The rise of artificial intelligence (AI) and the rapid deployment of high-performance accelerated servers have dramatically transformed the energy use of data centers. U.S. data centers now make up about 4.4.% of electricity consumption nationwide, up from about 1.9% in 2018, and it is predicted that by 2028, this number could climb as high as 12.0%. 

Rising energy consumption is not the only environmental concern associated with AI. Data centers also have a thirst for water, as large amounts of water are required both directly for cooling and indirectly for electricity generation and material manufacturing.

It is estimated that U.S. data centers directly consumed 21.2 billion liters of water in 2014 and 66 billion liters in 2023. As an example, recent research has shown that training the GPT-3 language model in Microsoft’s U.S. data centers can directly evaporate 700,000 liters of clean freshwater. 

Inside a typical data center, servers use electrical energy to perform calculations and store data, with some of that electrical energy lost as heat. This heat must be removed to prevent the equipment from overheating and breaking down. Historically, data centers have relied on air cooling processes which use fans or air conditioning to circulate chilled air. While this method is energy-intensive, it uses relatively little water. Recently, however, evaporative cooling, which uses water evaporation to cool the air, has become increasingly popular as an alternative. Often used in large-scale operations, this method can be more energy-efficient and handle higher heat load. However, there is an important tradeoff: in this evaporative cooling process, although less energy is used, significant water is lost as it evaporates with waste heat. Essentially, optimizing for energy efficiency can actually worsen water efficiency. Additionally, the water used in this process largely comes from “blue sources,” like surface water or groundwater, that is often purchased from local water utilities. This tension between energy and water use has driven new research into innovative cooling mechanisms such as immersion liquid cooling, a process in which IT equipment is submerged in non-conductive liquid to dissipate heat.  

Nonetheless, the vast majority of a data center’s water footprint is from indirect water use. In the U.S., data centers have an indirect water footprint of about 800 billion liters. One way that data centers indirectly consume water is through electricity generation. Electricity generation, particularly from thermal power plants, requires vast quantities of water for steam production and cooling. U.S. power grids have begun to demonstrate a shift toward cooling methods with lower water withdrawls, but ultimately reducing water use from the electricity sector will demand continued coordinated action from developers, utilities, and regulators. 

Another way data centers indirectly consume water is from their supply chain activities, such as the manufacturing of servers, chips, and other materials. Producing a single microchip, for example, requires 2.1-2.6 gallons of water just to cool machinery and make sure wafer sheets are free of contaminants.  

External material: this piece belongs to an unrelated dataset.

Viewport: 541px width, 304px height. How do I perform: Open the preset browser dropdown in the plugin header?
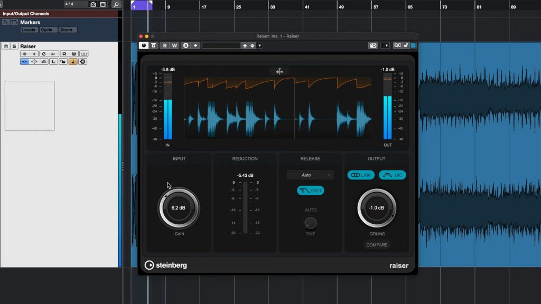pyautogui.click(x=259, y=45)
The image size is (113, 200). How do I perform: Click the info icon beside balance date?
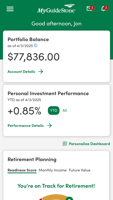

Despite their resource demands, data centers still account for only a small share of total U.S. water use. Ultimately, water stress is predominately a local issue. While some data centers are in regions with abundant water and easily accessible without competing with other users, others may be built in areas of drought with degrading infrastructure. More than 160 new AI data centers have sprung up across the US in the past three years in places with scarce water resources. The strain often peaks during hot summer months or high electricity demand periods, when cooling systems ramp up and local utilities are already stretched thin. For many communities, the challenge isn’t the total amount of water used, but when and where it is used, and who bears the cost when supplies run low.  

As the urgency of water management grows, major hyperscalers like Google and Microsoft have pledged to become Water Positive by 2030, meaning they have committed to returning more water to the environment than they consume. International standards are also evolving. The ISO/IEC’s first international standard on sustainable AI included water footprint as a key metric. Still, transparency remains a major challenge. While most major tech companies now publish some form of water use data, reporting practices vary widely in detail and consistency. This lack of standardized reporting makes it difficult to compare companies' water usage and efficiency or assess progress towards sustainability goals. 

Ultimately, the growth of the data center industry represents both a challenge and an opportunity. The Digital Economy & Environment Program (DEEP) at ELI seeks to promote policies around data transparency that would help better inform decisionmakers to proactively plan for siting data centers where clean power and water are more readily available and encourage facilities to operate more flexibly. This can reduce strain on the grid and water utilities during peak need, making data centers an asset as opposed to a drain.